= Markup (legislation) =

Process for amending and rewriting proposed legislation in the United States

Markup (or mark-up) is the process by which a U.S. congressional committee or state legislative session debates, amends, and rewrites proposed legislation.

==In the House of Representatives==
The process of marking up bills and resolutions in committees of the House of Representatives generally resembles, but does not perfectly replicate, the process of amending measures on the House floor.

At the beginning of a markup, committee members often make opening statements, usually not exceeding five minutes apiece. The first reading of the text of the bill to be marked up can be waived, either by unanimous consent or by adopting a non-debatable motion. The bill then is read for amendment, one section at a time, with committee members offering their amendments to each section after it is read but before the next section is read. By unanimous consent only, the committee may agree to dispense with the reading of each section, or to consider a bill for amendment by titles or chapters instead of by sections. Also by unanimous consent, the committee may consider the entire bill as having been read and open to amendment at any point.

Each amendment must be read in full unless the committee waives that reading by unanimous consent.
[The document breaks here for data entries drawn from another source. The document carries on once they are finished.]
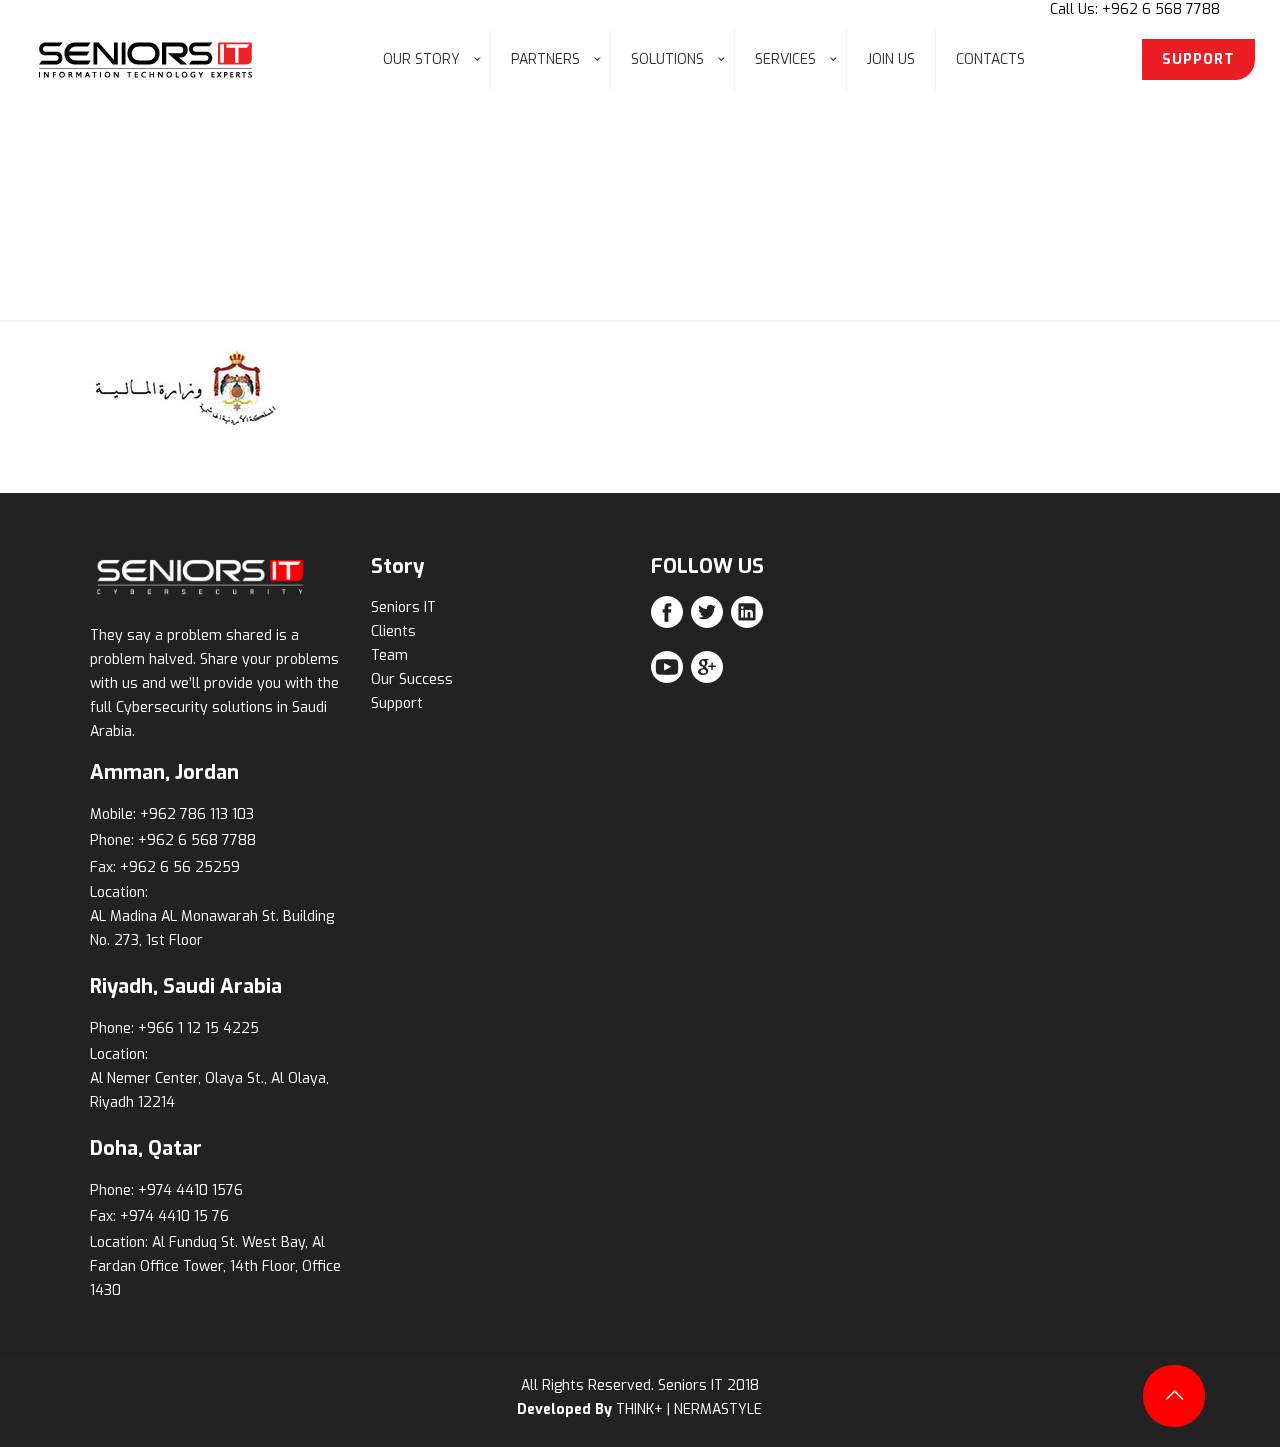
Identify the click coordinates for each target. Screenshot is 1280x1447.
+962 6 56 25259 (180, 867)
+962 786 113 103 (197, 814)
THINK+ (639, 1409)
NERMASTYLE (718, 1409)
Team (389, 655)
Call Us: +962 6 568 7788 (1135, 9)
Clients (393, 631)
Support (397, 703)
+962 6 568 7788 (197, 840)
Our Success (412, 679)
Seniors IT (403, 607)
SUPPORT (1198, 59)
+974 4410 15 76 (174, 1216)
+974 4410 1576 (190, 1190)
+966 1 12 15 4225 (198, 1028)
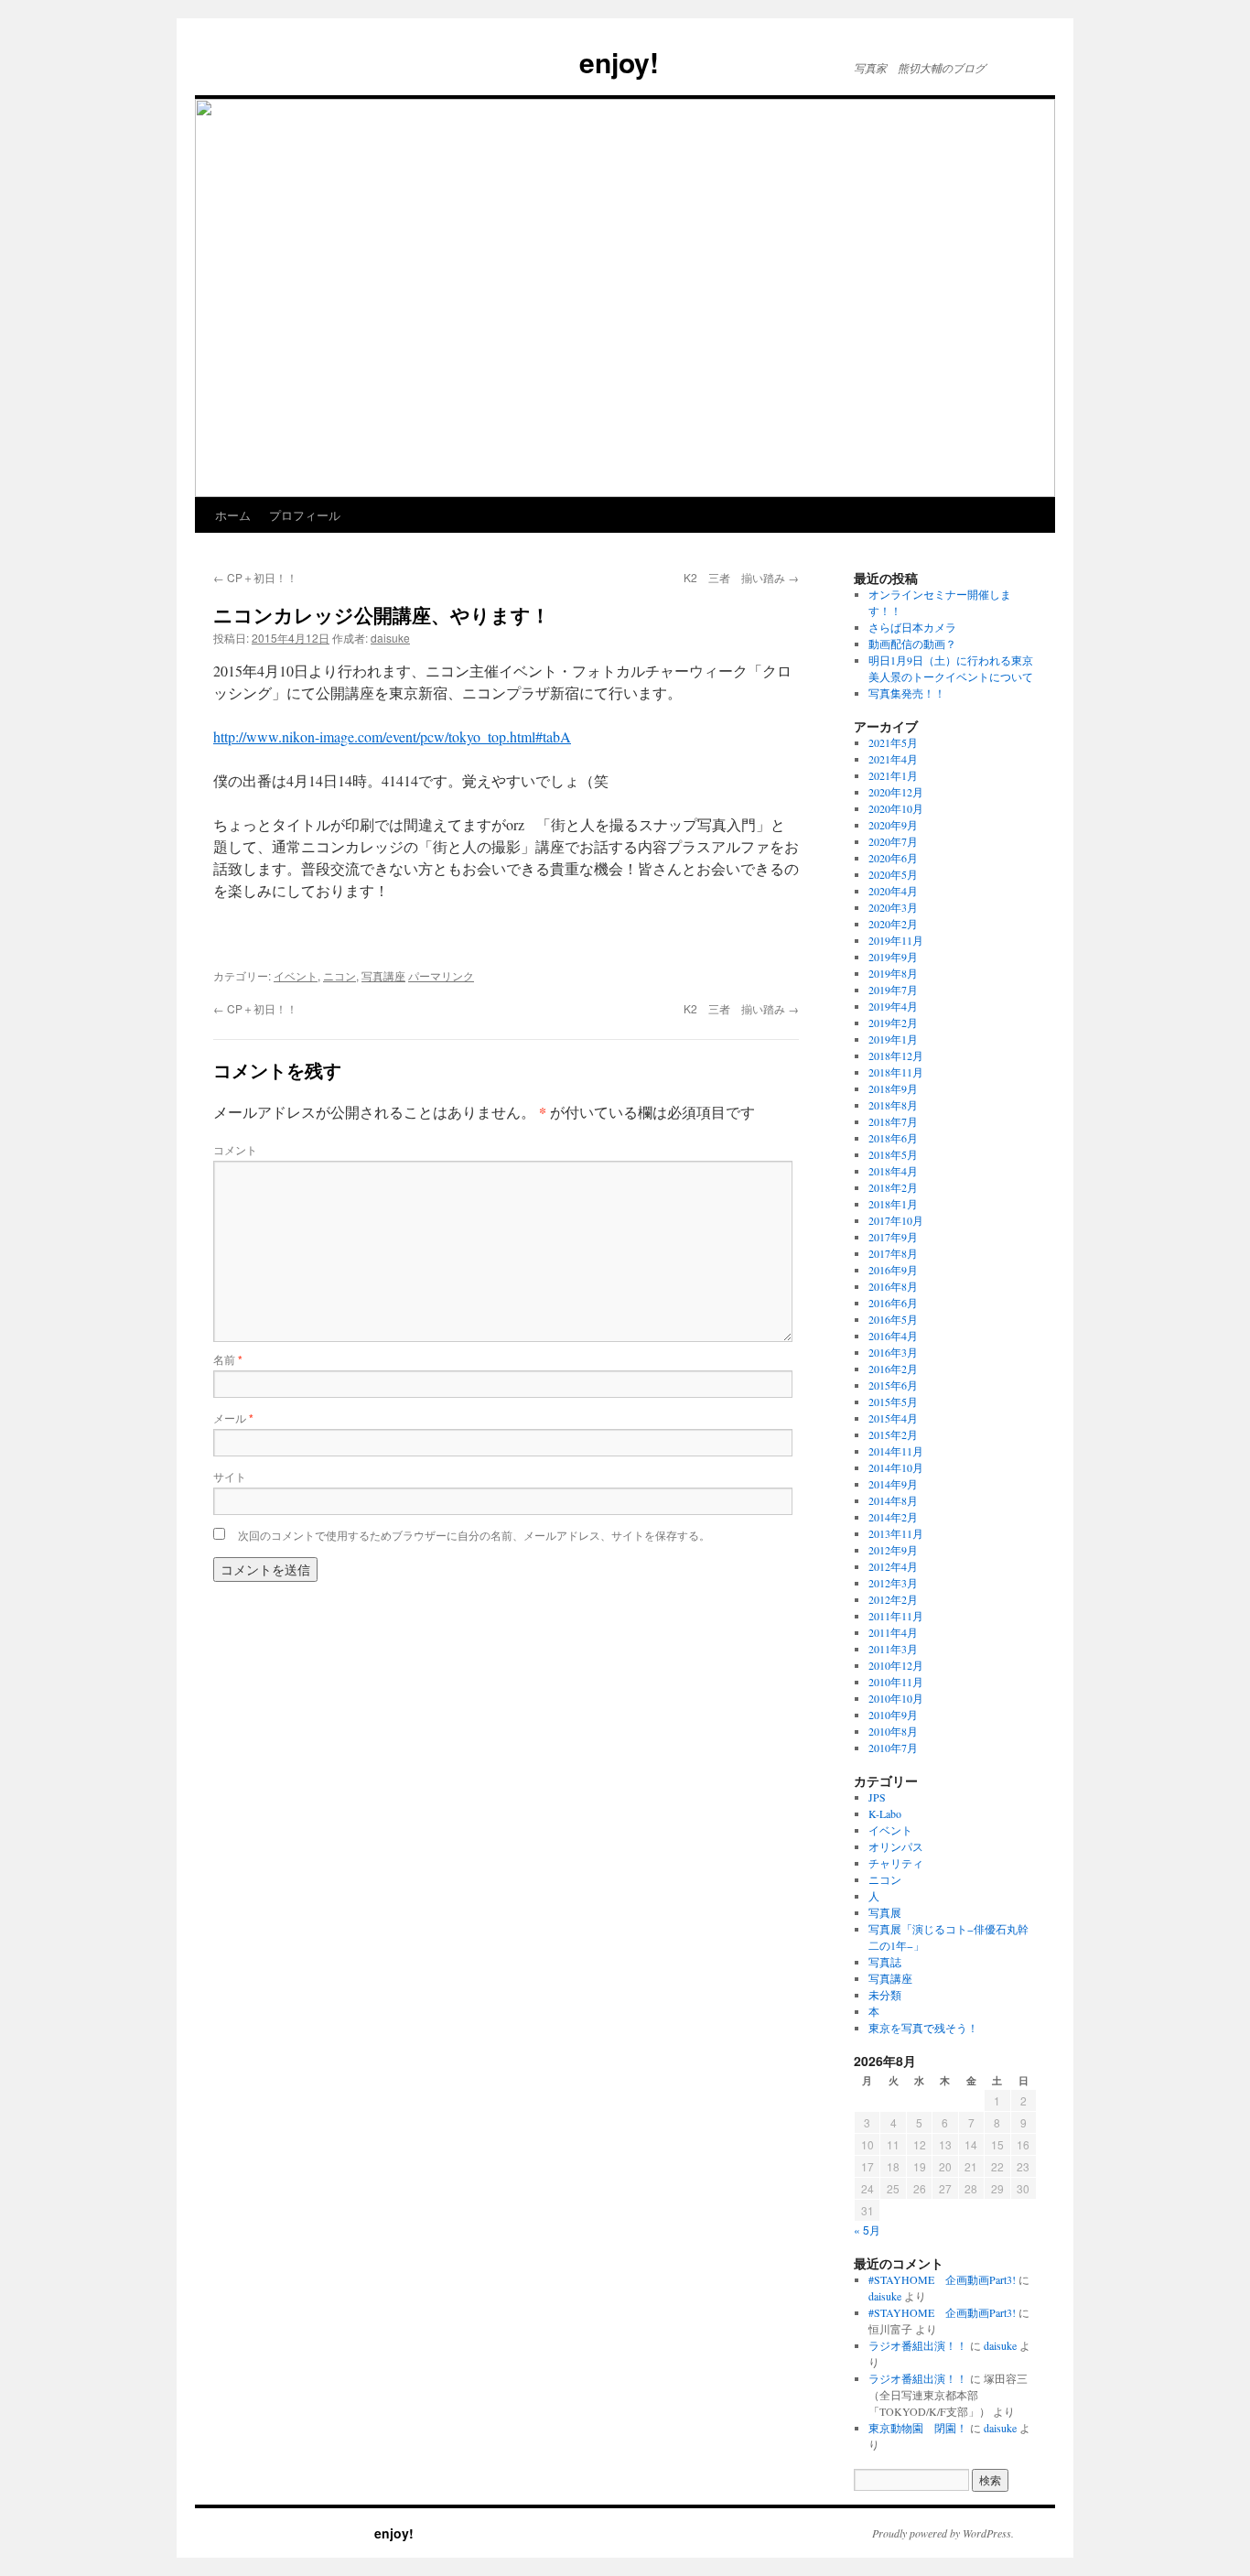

Committees debate amendments under the five-minute rule. A committee can end the debate on an amendment by ordering the previous question on it, or by agreeing to a motion to close debate on it. A committee also can order the previous question or close debate on the entire bill, once it has been read or that reading has been waived by unanimous consent. However, the committee can only close debate, not order the previous question, on individual sections (titles, chapters) of the bill. The various kinds of amendments, as well as most of the other motions, that are in order on the House floor are in order in committee as well.

Committees do not change the texts of the bills they mark up. Instead, committees vote on amendments that their members want to recommend that the House adopt when the House considers the bill on the floor. The committee concludes a markup not by voting on the bill as a whole, but by voting on a motion to order the bill reported to the House with the amendments that the committee has approved. A majority of the committee must be present when this final vote occurs. For all other stages of markups, committees may set their own quorum requirements, so long as that quorum is at least one-third of the committee's membership.

Like the Speaker of the House, committee chairs are responsible for maintaining order and for enforcing proper procedure, at their own initiative or by ruling on points of order that other committee members make. Chairs also frequently respond to questions about procedure in the form of parliamentary inquiries.

A committee may report a bill back to the House without amendment, with several amendments, or with an amendment in the nature of a substitute that proposes an entirely different text for the bill. Alternatively, a committee may report a new or "clean" bill on the same subject as the bill (or other text) that it has marked up.

==In other form==

State governments and various kinds of municipalities also markup legislation and the process varies by locality. In some, the legislative branch marks up the legislation (or budget since it is a piece of legislation) by deleting parts and adding sections, etc.